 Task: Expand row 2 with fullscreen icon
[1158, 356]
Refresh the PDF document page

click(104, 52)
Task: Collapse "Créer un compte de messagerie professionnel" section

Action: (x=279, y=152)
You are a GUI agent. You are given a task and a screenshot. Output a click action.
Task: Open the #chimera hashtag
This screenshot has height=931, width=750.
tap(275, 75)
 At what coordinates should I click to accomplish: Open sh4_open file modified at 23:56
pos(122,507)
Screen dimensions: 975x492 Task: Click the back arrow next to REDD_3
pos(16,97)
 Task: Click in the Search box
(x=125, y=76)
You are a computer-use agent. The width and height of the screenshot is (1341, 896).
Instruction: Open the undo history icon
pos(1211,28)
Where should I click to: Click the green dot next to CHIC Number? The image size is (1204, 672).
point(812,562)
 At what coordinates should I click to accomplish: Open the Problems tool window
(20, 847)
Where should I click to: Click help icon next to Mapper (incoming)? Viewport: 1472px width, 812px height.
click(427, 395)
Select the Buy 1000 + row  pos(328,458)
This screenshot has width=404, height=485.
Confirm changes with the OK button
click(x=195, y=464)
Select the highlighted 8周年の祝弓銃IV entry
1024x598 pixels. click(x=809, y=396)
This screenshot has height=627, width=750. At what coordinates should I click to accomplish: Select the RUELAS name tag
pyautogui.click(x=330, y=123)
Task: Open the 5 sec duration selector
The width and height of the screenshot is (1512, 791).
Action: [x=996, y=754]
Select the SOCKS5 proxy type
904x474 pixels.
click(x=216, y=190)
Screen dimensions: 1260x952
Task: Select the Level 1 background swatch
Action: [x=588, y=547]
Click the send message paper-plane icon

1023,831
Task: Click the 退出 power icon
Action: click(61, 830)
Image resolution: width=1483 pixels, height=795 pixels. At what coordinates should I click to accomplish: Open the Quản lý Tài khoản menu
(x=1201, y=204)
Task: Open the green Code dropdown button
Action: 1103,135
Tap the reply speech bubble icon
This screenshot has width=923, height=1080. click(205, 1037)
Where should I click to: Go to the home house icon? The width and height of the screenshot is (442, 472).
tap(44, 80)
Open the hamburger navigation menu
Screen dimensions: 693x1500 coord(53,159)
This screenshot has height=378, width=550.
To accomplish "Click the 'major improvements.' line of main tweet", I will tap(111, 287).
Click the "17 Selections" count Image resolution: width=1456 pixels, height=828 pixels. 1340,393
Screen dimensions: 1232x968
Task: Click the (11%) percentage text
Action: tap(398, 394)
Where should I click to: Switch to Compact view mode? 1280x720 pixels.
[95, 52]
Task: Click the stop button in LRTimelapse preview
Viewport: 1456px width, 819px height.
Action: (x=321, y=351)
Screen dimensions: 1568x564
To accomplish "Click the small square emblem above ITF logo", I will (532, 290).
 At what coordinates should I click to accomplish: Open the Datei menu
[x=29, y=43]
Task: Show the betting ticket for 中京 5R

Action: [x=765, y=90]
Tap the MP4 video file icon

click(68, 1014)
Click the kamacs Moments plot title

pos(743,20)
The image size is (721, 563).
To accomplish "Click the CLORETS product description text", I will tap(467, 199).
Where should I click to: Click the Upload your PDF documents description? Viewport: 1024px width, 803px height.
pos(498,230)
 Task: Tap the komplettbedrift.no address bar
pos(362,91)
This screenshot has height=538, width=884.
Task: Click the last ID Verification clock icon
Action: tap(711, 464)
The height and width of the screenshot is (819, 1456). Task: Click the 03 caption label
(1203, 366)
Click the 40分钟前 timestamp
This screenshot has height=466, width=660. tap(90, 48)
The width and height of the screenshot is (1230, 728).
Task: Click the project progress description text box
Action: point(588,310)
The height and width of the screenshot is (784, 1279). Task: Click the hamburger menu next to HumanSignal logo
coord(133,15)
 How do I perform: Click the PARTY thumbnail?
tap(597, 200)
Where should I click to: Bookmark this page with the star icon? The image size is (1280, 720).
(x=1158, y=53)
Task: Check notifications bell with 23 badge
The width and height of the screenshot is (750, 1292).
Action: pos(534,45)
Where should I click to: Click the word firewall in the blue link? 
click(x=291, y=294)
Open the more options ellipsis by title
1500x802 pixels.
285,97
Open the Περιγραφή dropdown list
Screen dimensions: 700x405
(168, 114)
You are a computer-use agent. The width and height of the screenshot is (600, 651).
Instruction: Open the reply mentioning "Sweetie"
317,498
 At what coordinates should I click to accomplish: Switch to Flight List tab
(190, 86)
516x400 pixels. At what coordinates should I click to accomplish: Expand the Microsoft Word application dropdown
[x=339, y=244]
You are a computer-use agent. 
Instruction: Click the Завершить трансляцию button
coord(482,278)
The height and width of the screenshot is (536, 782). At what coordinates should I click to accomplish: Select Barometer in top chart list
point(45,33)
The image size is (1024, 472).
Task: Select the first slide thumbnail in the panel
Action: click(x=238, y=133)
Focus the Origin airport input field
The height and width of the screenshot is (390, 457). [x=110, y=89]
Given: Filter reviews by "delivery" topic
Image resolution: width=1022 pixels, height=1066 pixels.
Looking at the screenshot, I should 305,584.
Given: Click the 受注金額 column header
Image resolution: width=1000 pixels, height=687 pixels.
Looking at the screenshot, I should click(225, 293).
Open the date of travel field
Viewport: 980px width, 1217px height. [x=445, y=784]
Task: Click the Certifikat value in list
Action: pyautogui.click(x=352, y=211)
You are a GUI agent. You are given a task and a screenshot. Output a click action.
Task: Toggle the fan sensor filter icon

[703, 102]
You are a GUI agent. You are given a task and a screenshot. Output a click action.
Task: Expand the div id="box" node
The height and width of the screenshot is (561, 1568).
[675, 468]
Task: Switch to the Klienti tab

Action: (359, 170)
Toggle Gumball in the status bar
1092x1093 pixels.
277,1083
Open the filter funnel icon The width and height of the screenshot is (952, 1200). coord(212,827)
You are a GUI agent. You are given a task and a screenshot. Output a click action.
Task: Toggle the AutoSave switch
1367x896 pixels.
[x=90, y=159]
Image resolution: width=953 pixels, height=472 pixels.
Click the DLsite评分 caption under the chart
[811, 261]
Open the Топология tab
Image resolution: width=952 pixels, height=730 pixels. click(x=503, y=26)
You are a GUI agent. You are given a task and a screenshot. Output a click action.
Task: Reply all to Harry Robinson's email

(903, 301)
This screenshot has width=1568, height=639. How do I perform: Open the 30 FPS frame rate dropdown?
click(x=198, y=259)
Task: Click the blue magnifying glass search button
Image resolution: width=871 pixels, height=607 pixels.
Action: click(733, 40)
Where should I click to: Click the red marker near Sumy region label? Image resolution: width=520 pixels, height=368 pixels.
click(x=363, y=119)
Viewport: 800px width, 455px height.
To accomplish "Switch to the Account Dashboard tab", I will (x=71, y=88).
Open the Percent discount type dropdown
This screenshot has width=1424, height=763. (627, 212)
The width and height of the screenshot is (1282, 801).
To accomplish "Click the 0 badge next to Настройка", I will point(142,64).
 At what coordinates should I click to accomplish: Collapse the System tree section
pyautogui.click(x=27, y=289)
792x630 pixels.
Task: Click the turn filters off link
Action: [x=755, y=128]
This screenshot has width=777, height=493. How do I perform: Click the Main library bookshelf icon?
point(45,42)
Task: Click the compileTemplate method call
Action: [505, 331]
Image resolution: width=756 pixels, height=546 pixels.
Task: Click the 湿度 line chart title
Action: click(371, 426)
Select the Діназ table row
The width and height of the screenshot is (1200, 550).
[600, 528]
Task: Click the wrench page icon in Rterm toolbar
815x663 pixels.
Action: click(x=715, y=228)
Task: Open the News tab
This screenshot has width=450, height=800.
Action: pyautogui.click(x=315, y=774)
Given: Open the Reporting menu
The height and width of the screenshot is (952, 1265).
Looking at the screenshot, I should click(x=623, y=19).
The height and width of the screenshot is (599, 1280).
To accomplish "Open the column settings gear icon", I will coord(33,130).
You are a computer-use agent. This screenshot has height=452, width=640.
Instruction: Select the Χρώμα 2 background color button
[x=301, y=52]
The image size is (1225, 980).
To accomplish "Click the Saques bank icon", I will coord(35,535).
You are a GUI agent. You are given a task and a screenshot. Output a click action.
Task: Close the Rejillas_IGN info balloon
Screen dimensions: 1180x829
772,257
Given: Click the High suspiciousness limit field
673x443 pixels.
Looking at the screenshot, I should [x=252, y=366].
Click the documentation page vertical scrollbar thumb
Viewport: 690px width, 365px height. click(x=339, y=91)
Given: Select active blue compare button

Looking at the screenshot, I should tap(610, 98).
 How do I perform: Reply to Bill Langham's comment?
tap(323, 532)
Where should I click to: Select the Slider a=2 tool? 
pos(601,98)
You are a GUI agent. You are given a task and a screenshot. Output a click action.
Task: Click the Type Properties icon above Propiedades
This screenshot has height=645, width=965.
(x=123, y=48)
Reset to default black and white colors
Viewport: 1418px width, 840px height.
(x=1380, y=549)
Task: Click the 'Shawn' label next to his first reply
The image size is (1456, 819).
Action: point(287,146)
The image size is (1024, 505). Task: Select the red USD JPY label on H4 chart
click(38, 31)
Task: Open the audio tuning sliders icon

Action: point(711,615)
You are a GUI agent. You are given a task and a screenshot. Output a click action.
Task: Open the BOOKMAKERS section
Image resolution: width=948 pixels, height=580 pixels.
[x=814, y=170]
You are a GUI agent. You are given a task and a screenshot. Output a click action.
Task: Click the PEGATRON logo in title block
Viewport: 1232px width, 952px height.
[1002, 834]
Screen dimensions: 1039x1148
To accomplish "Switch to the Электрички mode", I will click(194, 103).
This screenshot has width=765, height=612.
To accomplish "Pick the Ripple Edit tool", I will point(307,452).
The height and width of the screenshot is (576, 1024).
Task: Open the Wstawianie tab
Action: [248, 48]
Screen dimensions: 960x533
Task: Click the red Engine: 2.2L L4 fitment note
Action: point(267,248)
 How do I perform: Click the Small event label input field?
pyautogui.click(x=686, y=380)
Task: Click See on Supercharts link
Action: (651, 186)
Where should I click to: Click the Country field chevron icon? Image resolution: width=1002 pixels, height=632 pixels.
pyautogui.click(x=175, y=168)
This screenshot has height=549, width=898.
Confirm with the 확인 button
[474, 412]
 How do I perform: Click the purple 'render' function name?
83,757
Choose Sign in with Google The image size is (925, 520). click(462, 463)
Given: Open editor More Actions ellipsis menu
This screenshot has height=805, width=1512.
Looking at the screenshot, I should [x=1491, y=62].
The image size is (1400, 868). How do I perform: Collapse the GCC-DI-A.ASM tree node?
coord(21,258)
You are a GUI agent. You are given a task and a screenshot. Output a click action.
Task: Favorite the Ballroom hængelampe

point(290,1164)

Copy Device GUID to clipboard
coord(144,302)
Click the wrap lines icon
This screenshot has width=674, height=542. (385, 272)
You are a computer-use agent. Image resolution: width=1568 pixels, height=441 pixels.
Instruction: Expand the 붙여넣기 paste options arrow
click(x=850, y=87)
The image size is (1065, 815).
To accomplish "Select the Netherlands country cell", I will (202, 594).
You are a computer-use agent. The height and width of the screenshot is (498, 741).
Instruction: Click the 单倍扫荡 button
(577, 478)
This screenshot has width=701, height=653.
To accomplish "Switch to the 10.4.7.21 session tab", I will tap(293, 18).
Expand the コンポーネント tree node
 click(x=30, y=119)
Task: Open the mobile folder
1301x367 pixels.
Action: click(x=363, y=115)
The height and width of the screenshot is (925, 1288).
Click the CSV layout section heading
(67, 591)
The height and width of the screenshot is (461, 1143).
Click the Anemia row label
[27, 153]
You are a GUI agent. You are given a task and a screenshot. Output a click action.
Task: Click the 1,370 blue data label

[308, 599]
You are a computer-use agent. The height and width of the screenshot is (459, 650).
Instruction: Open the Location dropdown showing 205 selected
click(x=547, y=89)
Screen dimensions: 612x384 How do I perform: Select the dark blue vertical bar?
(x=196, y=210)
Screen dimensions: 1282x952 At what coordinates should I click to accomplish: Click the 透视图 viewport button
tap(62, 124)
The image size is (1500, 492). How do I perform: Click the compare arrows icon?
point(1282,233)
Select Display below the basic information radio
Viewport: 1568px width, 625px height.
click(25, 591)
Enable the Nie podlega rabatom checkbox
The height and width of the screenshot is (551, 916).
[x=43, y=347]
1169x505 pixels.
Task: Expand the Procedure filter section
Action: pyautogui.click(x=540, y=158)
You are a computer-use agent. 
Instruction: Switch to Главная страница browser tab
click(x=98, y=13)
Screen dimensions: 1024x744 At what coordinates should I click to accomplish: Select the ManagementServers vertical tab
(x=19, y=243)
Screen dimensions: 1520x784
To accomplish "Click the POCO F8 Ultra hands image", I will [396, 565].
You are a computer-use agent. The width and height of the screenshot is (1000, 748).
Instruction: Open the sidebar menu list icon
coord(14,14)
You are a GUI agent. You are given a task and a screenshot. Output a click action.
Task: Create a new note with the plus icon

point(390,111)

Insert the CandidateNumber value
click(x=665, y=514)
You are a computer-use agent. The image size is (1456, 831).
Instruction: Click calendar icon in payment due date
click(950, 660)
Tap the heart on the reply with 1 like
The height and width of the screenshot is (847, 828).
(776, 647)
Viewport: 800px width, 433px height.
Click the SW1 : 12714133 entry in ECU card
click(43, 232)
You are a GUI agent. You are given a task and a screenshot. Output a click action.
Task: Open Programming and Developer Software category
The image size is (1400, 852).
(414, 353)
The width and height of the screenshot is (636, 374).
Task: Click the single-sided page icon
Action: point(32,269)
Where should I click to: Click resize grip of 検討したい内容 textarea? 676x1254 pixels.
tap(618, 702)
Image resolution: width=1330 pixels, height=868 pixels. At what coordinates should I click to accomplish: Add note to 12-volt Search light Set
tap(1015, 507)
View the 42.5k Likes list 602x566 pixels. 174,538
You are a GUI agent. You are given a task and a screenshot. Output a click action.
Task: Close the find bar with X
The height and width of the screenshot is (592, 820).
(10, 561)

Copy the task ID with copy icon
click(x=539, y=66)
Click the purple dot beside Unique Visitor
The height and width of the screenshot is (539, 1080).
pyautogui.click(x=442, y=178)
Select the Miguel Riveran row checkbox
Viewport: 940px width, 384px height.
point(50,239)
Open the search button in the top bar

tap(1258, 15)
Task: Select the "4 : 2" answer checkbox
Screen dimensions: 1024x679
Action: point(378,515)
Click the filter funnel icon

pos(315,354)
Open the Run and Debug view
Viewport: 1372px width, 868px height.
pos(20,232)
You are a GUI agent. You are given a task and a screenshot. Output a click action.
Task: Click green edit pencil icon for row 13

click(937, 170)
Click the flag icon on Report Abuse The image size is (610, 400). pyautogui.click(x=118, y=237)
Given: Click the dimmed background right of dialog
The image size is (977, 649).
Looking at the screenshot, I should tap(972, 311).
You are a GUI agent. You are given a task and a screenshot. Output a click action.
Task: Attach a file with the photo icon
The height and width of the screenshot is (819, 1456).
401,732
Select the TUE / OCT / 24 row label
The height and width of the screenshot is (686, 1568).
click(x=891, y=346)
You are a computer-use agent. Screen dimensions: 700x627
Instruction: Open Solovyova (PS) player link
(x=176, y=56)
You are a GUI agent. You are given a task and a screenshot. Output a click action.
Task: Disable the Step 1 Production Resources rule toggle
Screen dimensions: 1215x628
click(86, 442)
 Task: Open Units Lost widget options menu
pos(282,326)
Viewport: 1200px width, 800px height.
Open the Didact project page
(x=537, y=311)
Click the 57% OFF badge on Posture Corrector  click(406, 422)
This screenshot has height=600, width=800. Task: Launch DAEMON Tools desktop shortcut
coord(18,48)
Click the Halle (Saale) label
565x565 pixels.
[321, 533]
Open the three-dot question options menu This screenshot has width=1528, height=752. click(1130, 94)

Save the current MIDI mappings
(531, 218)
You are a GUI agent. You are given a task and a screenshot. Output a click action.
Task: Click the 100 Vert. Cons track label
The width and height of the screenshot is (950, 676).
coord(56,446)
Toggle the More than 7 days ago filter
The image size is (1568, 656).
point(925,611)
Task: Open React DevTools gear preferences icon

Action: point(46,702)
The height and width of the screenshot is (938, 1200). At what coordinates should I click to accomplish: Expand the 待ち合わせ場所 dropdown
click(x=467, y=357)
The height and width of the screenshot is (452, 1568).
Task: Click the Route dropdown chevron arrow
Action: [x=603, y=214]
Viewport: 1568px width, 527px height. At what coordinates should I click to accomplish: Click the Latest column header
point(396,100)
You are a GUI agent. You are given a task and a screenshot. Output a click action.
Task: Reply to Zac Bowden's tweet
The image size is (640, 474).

> **THE TASK**
Extract the lines starting at the one that contains "is (1341, 896)." and ending at the one that contains "Select the Buy", and reproduce them verbatim.

> **EXERCISE ANSWER**
You are a computer-use agent. The width and height of the screenshot is (1341, 896).
Instruction: Open the undo history icon
pos(1211,28)
Where should I click to: Click the green dot next to CHIC Number? The image size is (1204, 672).
point(812,562)
 At what coordinates should I click to accomplish: Open the Problems tool window
(20, 847)
Where should I click to: Click help icon next to Mapper (incoming)? Viewport: 1472px width, 812px height.
click(427, 395)
Select the Buy 1000 + row  pos(328,458)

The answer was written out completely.